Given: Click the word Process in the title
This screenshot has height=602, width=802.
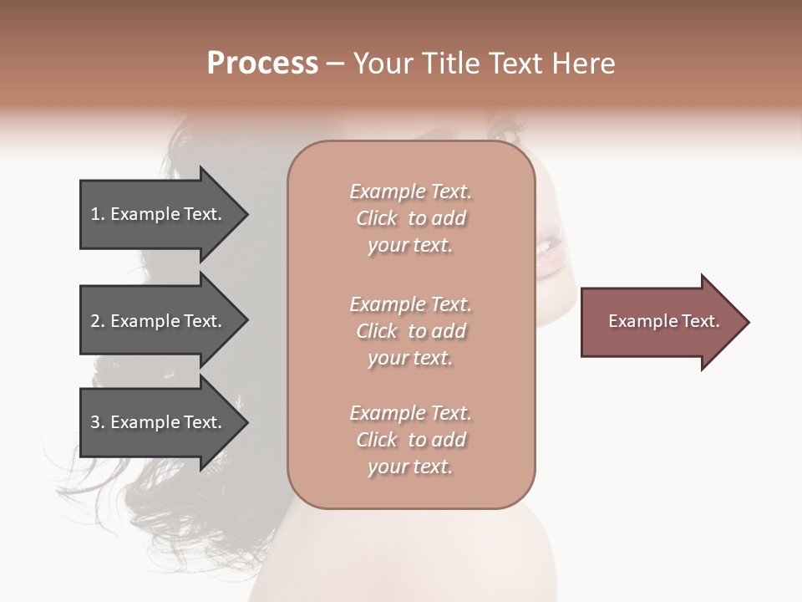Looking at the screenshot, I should tap(262, 64).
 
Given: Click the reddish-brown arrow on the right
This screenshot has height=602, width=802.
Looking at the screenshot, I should tap(660, 322).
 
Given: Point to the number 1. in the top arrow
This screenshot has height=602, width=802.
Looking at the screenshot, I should tap(98, 214).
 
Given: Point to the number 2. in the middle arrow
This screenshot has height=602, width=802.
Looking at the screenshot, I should tap(98, 321).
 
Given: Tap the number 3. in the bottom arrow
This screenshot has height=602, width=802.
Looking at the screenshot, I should tap(98, 422).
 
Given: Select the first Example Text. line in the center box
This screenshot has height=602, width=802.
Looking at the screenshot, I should tap(411, 191).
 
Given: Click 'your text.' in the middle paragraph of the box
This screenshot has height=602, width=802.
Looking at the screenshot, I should tap(410, 358).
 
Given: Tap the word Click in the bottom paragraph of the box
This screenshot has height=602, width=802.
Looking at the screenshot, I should tap(377, 440).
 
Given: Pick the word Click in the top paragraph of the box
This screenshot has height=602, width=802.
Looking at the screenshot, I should tap(377, 218).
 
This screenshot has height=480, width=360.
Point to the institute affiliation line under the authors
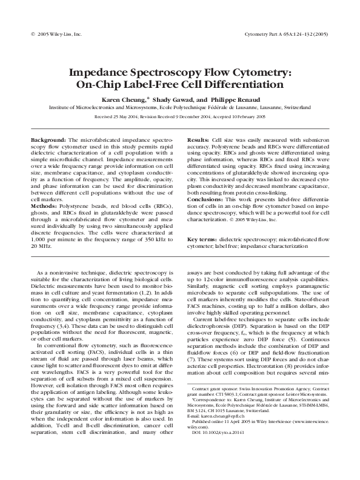pos(180,106)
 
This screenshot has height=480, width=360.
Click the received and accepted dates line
pos(180,117)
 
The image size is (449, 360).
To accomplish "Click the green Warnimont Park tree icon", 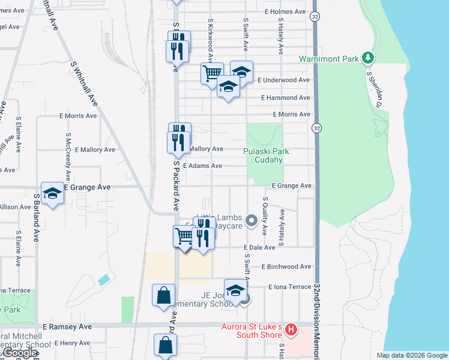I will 367,58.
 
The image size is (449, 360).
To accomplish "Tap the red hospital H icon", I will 291,329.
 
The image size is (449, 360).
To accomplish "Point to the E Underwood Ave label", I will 283,80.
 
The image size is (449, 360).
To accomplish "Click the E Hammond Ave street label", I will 286,97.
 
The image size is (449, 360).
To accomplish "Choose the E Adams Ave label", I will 202,166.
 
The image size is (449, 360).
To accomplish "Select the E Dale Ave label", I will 259,247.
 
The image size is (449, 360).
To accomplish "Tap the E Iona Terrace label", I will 290,287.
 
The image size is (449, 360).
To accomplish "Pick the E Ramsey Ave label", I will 67,326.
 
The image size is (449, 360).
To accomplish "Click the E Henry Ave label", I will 74,343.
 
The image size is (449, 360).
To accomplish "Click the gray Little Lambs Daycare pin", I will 252,220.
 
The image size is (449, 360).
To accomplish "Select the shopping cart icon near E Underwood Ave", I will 212,74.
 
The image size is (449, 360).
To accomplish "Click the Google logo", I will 20,353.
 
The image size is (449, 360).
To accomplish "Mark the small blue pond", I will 103,280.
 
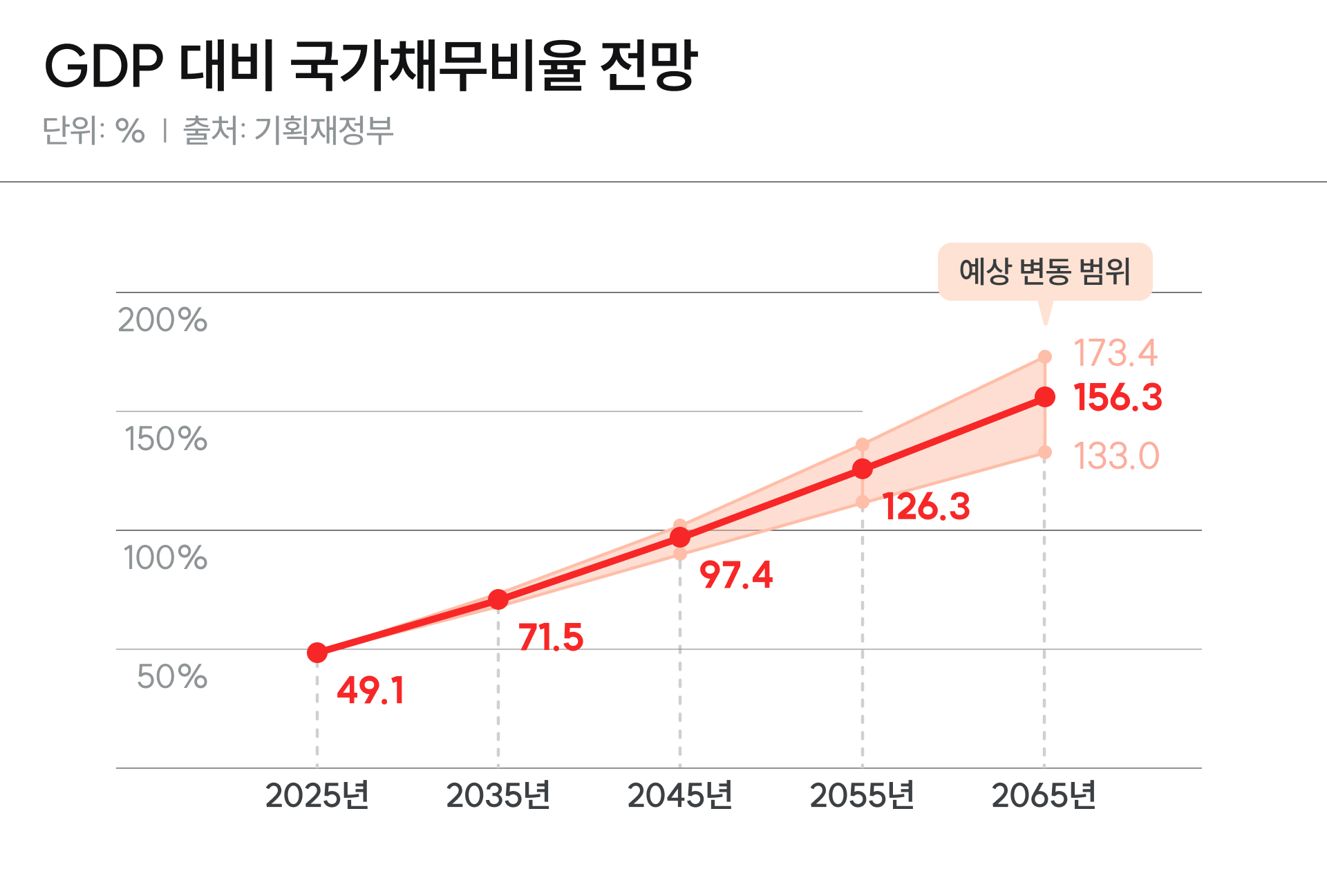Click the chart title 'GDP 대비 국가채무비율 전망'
[371, 66]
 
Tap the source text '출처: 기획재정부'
[288, 130]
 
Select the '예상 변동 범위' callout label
[1044, 271]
○ ○ ○ ○ ○ ○ ○
» GOAL OF THE EXERCISE:
Format the material as a numbered list, starting at the line with "Tap the source text '출처: 기획재정부'" and running through the final line, with blank lines omitted.

» SOLVED EXERCISE:
1. Tap the source text '출처: 기획재정부'
2. [288, 130]
3. Select the '예상 변동 범위' callout label
4. [1044, 271]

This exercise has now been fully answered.